REFLEXIÓN PARA EL SÁBADO DE LA DECIMONOVENA SEMANA DEL T.O. (2) 18-08-18

“En aquel tiempo, le acercaron unos niños a Jesús para que les impusiera las manos y rezara por ellos, pero los discípulos los regañaban. Jesús dijo: ‘Dejadlos, no impidáis a los niños acercarse a mí; de los que son como ellos es el reino de los cielos.’ Les impuso las manos y se marchó de allí”.

En este corto evangelio que leemos en la liturgia para hoy (Mt 19,13-15), Jesús vuelve a insistir en que si queremos entrar al Reino de los cielos, tenemos que ser como los niños. Ya en el evangelio que leímos el pasado martes (Mt 18,1-5.10.12-14), Jesús había dicho: “Os aseguro que, si no volvéis a ser como niños, no entraréis en el reino de los cielos”. Hoy nos dice: “no impidáis a los niños acercarse a mí; de los que son como ellos es el reino de los cielos”.

Insistimos en que Jesús no nos está diciendo que tenemos que asumir una actitud infantil respecto a las cosas del Reino. En ambas instancias Jesús nos está diciendo que tenemos que ser “como” los niños; es decir, sin dobleces, espontáneos, sencillos, sin estar contaminados con las ínfulas de grandeza que produce el orgullo. Solo un alma sencilla es capaz de abrir su corazón a Dios sin condiciones, sin “peros”, con la sonrisa que solo un niño puede mostrar cuando alza sus brazos para que su padre lo levante. Es la actitud de ese niño o niña que está consciente de su pequeñez al compararse con su padre, pero que sabe que si estira sus bracitos hacia él, él le levantará y entonces podrá mirarlo cara a cara, y confundirse en un abrazo amoroso.

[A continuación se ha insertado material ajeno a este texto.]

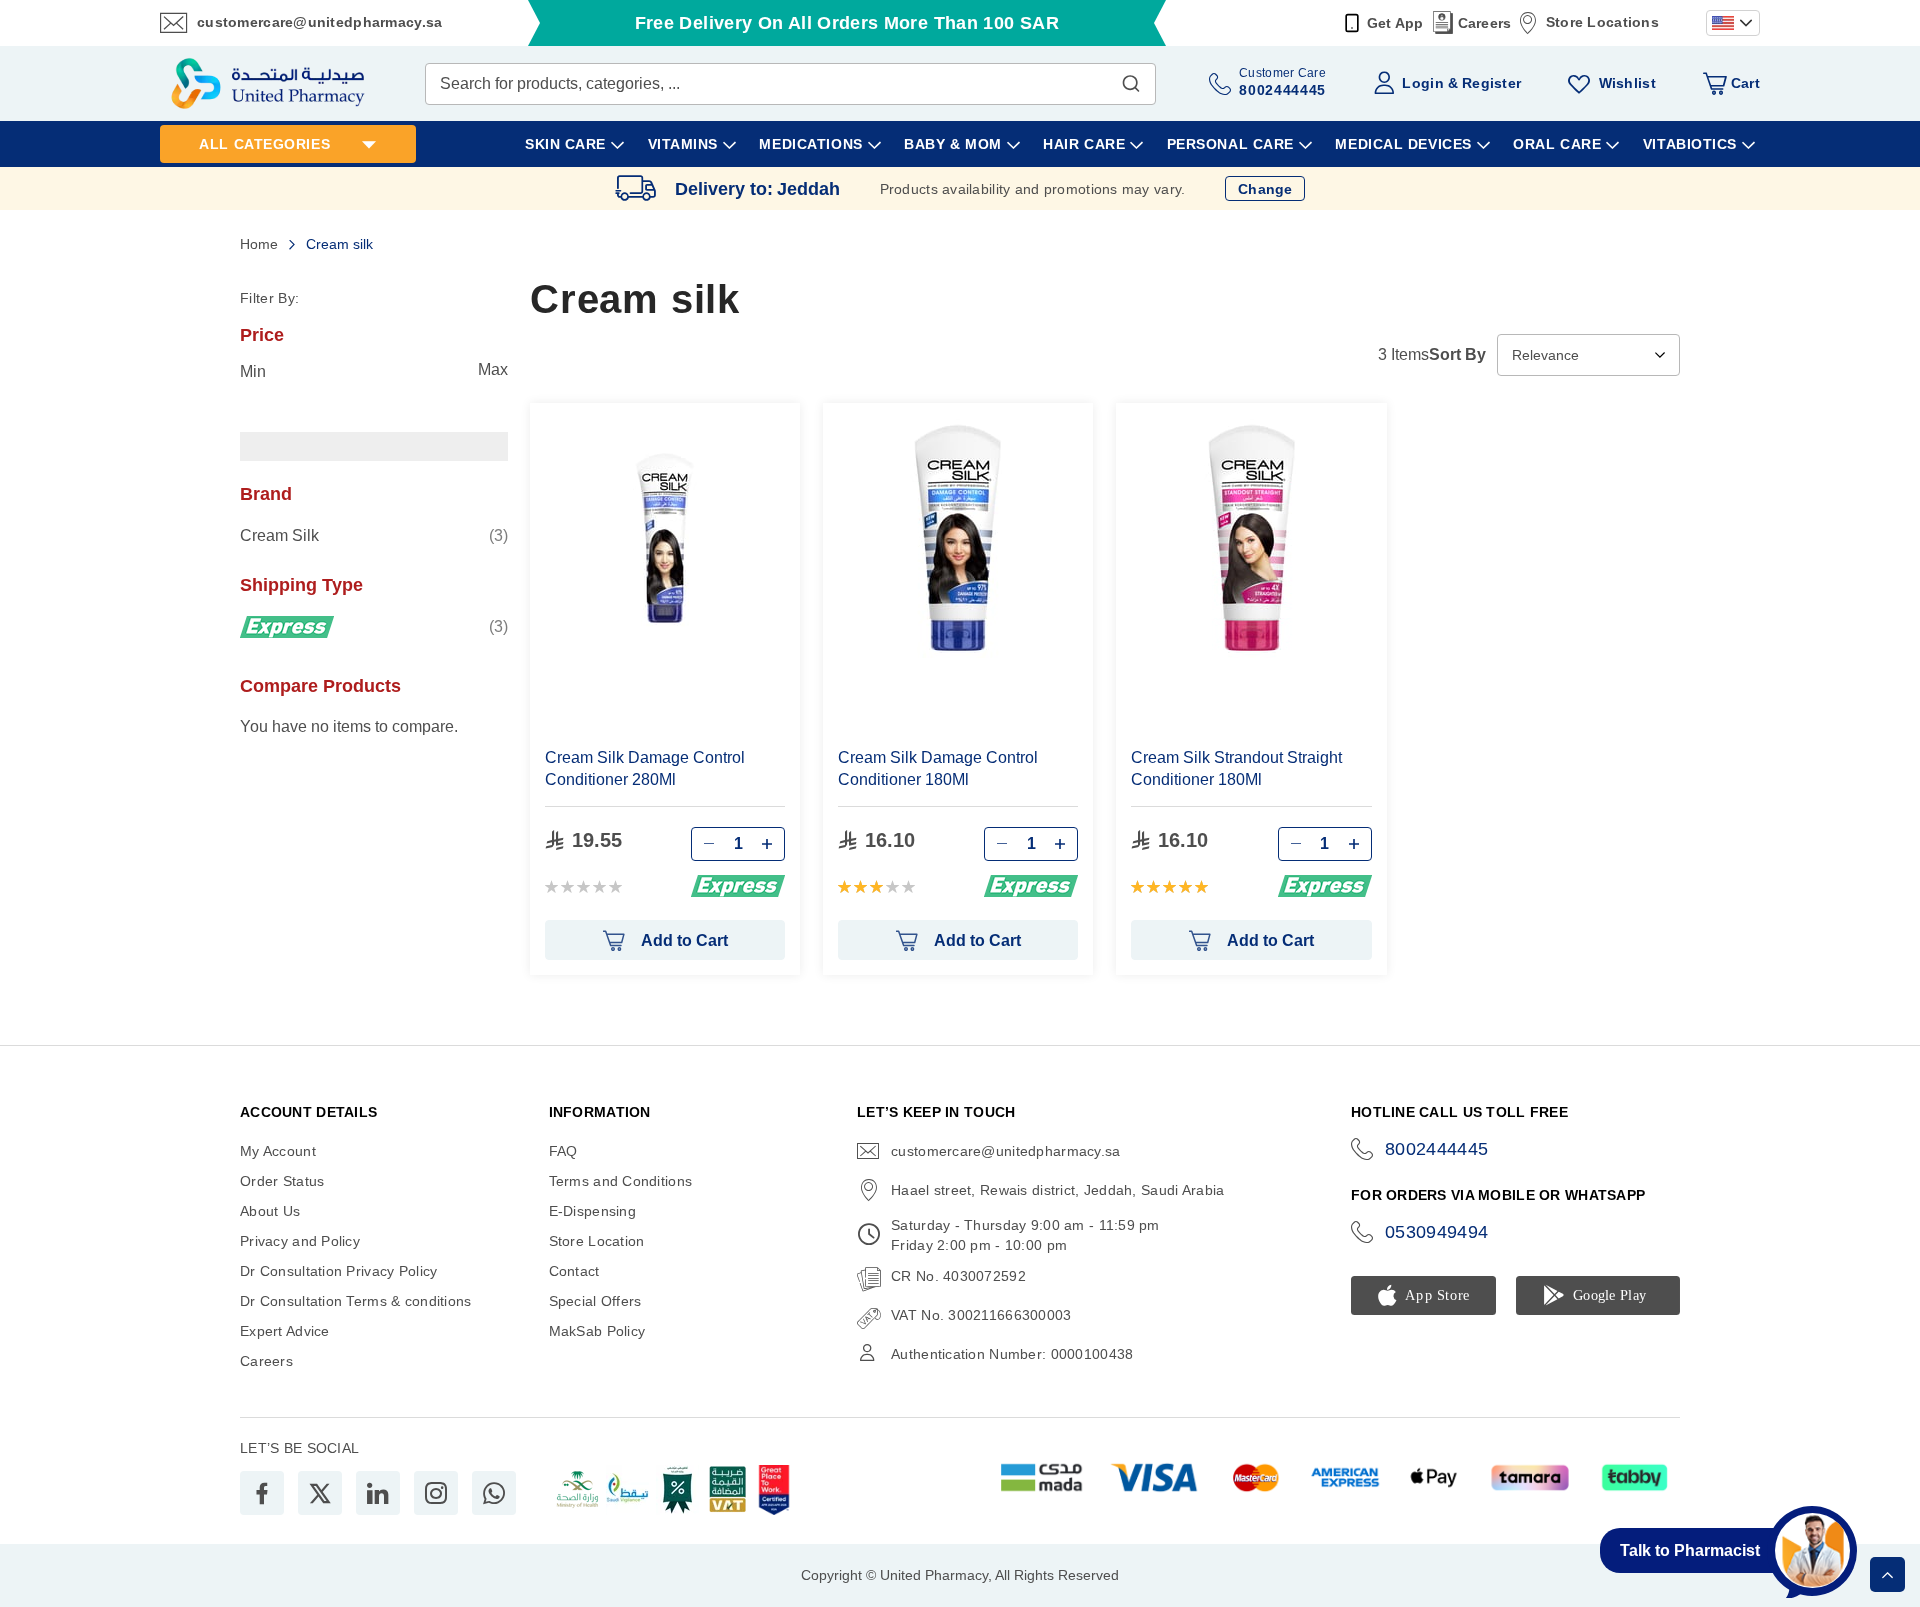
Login (1422, 83)
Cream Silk (374, 535)
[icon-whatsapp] (494, 1493)
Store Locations (1602, 22)
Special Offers (595, 1301)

Jesús nos está señalando la actitud que tenemos que seguir frente a Dios y las cosas de Reino. Tenemos que ser capaces de maravillarnos, ver las cosas sin dobleces, actuar espontáneamente, sin segundas intenciones ni agendas ocultas, ser capaces de acercarnos a Dios con la confianza y la inocencia de un niño: “de los que son como ellos es el reino de los cielos”.

Lo que Jesús nos pide es que para ser acreedores del Reino, tenemos que poder experimentar la misma sensación de pequeñez que Santa Teresita del Niño Jesús cuando oraba diciendo: “Lo que agrada a Dios de mi pequeña alma es que ame mi pequeñez y mi pobreza…”

En este día, oremos al Padre para que nos conceda un corazón simple y transparente como el de los niños, para confiar plenamente en él y simplificar nuestra vida; para poder confiarle nuestros problemas con la misma seguridad con que un niño entrega su juguete roto a su padre, con la certeza de que solo él puede repararlo.

Que pases un hermoso fin de semana, y recuerda, si llevas tu “juguete roto” a la Casa del Padre, Él es el único que puede repararlo y, mientras tanto, tiene un hijo que te ha prometido: “Vengan a mí todos los que estén cansados y cargados, que yo los aliviaré (Mt 11,28). Él también está allí.